** Text block follows **
Voluntary retirement is legally tenable and forms an integral part of public policy. A voluntary retirement scheme is voluntary on both sides-the employer and the employee. An early retirement scheme, on the other hand, could be something that the employer may introduce offering incentives to employees that the employer considers redundant. Identification of redundant employees that the employer considers redundant. Identification of redundant employees has to be with references to an objective criterion such as age and category of employment and not person based.
In the wake of liberalization the government has created a special fund called the national renewal fund (NRF) and earmarked nearly 90% of the fund to voluntary retire over 100000 employees from the central public sector undertakings which have not been doing well commercially. The government service rules also provide for voluntary retirement of civil servants as part of the government’s efforts to downsize.
In the public sector, the Department of Public Enterprises(DPE) has framed guidelines, which most public enterprises owned and controlled by the central government follow. The guidelines in force during the 1980s and early 1990s were:
- VRS was open for employees who had the right to not consider any request under VRS.
- Terminal benefits included.
- Balance of provided fund accumulation.
- Leave encashment as per rules.
- Gratuity as per Payment of Gratuity Act.
- One/three months notice pay as applicable.
** End of Text block **
## Problems to work on
1. According to the voluntary retirement text, what share of the national renewal fund did the government earmark for voluntarily retiring employees of central public sector undertakings?
2. Reproduce the part of the voluntary retirement text between "Voluntary retirement is" and "not person based.", inclusive.
3. Write the next part of the voluntary retirement text, picking up after its final line.
** Stored data follows **
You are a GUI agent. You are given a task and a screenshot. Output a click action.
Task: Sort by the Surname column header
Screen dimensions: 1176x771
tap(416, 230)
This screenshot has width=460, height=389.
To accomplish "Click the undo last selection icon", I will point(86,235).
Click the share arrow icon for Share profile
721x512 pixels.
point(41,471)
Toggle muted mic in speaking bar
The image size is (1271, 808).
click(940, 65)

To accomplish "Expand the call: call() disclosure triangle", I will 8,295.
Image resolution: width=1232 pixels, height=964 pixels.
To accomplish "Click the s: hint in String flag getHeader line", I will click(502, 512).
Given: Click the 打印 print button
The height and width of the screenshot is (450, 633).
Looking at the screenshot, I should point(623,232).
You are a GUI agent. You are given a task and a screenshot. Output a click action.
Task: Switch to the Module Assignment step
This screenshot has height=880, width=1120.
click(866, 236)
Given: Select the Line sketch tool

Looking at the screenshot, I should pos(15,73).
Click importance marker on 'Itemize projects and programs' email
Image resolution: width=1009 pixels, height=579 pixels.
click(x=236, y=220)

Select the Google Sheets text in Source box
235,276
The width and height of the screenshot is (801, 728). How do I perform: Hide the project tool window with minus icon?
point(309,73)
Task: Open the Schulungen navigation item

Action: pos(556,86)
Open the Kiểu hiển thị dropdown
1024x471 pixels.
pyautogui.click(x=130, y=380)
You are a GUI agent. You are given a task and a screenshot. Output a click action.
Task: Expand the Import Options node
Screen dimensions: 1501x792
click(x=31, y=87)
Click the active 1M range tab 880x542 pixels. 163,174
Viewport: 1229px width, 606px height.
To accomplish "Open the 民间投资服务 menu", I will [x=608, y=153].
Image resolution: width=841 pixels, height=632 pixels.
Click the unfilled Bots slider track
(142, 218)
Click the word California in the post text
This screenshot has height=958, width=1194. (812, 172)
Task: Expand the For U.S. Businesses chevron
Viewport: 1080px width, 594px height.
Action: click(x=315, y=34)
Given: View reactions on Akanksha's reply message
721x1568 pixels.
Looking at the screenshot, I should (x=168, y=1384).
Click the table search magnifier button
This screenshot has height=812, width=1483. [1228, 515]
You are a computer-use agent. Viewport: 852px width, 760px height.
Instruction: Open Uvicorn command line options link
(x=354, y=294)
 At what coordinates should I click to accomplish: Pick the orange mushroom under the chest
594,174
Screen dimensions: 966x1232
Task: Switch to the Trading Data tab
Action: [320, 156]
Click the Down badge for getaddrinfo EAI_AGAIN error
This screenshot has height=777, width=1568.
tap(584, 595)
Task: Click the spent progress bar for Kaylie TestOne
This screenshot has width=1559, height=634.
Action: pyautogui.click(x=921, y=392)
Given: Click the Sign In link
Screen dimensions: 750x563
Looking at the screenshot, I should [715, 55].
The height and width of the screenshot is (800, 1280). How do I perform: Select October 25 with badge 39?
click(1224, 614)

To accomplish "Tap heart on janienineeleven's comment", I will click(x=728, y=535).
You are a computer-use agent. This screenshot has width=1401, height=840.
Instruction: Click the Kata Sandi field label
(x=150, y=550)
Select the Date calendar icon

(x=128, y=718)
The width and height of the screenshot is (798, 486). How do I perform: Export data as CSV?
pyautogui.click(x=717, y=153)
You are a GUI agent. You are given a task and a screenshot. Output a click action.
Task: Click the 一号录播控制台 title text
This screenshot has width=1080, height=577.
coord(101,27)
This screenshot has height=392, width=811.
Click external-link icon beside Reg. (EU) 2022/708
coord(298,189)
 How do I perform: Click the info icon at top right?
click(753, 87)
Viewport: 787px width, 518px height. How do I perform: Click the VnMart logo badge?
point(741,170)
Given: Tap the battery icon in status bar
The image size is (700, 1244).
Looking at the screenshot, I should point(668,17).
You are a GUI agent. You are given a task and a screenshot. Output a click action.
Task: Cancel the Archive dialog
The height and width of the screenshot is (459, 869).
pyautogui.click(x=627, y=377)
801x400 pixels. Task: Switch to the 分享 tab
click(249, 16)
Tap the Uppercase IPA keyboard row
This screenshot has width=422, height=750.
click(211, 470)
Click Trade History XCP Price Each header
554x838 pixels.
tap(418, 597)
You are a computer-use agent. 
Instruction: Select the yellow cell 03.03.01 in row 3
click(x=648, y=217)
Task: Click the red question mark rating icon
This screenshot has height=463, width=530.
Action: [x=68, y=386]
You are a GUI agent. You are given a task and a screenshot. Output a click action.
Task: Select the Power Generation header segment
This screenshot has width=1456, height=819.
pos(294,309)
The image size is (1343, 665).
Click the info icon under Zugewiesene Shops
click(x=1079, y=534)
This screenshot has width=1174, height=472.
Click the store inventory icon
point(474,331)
** End of Stored data **
## Solved problems
1. Nearly 90% of the fund.

2.
Voluntary retirement is legally tenable and forms an integral part of public policy. A voluntary retirement scheme is voluntary on both sides-the employer and the employee. An early retirement scheme, on the other hand, could be something that the employer may introduce offering incentives to employees that the employer considers redundant. Identification of redundant employees that the employer considers redundant. Identification of redundant employees has to be with references to an objective criterion such as age and category of employment and not person based.

3.
- Ex-gratia payment equipment to 45 days emoluments for each completed year of service or monthly emolument at the time of retirement, or salary for the remaining period of service, whichever is less.
- Travel for self or family to the place of settlement as per leave entitlement.
- Higher exgratia could be proposed only after the approval of the BPE.
During the late 1990s, some public enterprise began to offer three months of basic and dearness allowance for every year's completed service. Some others extended membership of benefits like medical and holiday homes, to voluntary retirees till the date of normal superannuation.
In the central public sector, the steel Authority of India Limited introduced a scheme in 1999 for those with a minimum of 20years in SAIL or above 50years of age. The monthly benefit apart from the other benefits mentioned under the DPE schemes above is 100% of last drawn basic pay plus dearness allowance for those who completed 55 years of age, 99% to those above 52years and below 55 years and 80% to those at or below 52years of age. The monthly benefits are payable on a quarterly basis through cheque.
Since the financial outgo on account of VRS is spread years on a monthly basis the actual cost to the company is less than what it would have been had the company paid the entire amount in a lump sum. From the employee's point of view through the job is gone, income is protected until he or she attains the age of 60.
Employees who opt for VRS are not entitled to future increases in pay due to wage revisions or dearness allowance. They are also not eligible for re-employment. However, some schemes provided that in the case of those who avail VRS during the pendency of wage revision, the benefits of such wage revisions will accrue to the concerned persons if a clause to that effect is incorporated in the VRS. While some schemes provide for adjustment of outstanding loans against lump sum of gratuity and other payments some foreign banks waived in full or substantially the outstanding loans of those who opt for VRS.